## Provided data
--------------------------------

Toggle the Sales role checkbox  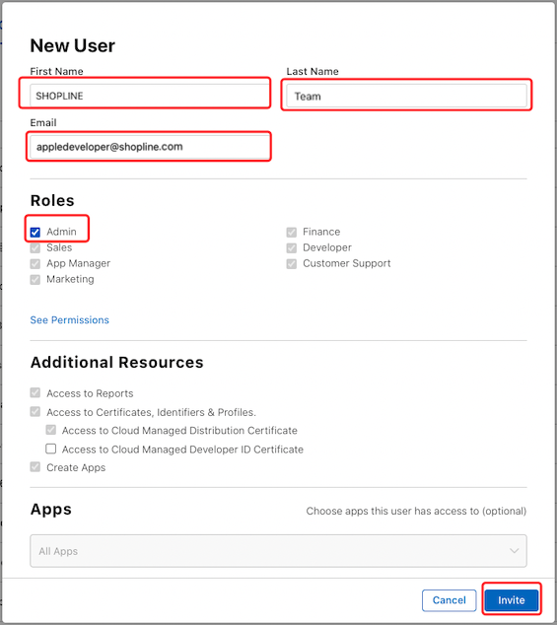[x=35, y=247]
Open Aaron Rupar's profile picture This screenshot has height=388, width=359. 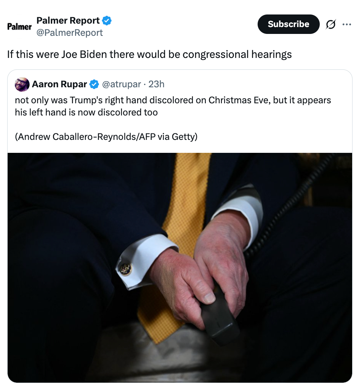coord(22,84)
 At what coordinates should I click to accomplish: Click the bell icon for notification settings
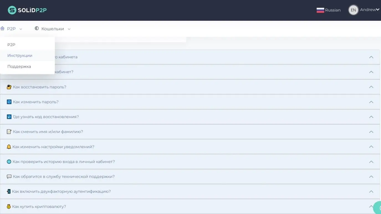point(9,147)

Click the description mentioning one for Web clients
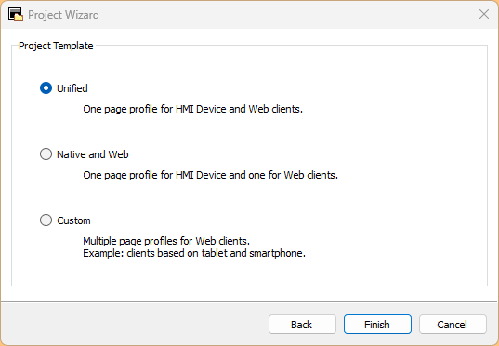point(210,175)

--------------------------------

## Problem
Output the material again exactly as it appears, starting at the line that contains "Click the description" and stopping at the end of the material. Leave the pictures out.

## Task solution
Click the description mentioning one for Web clients
point(210,175)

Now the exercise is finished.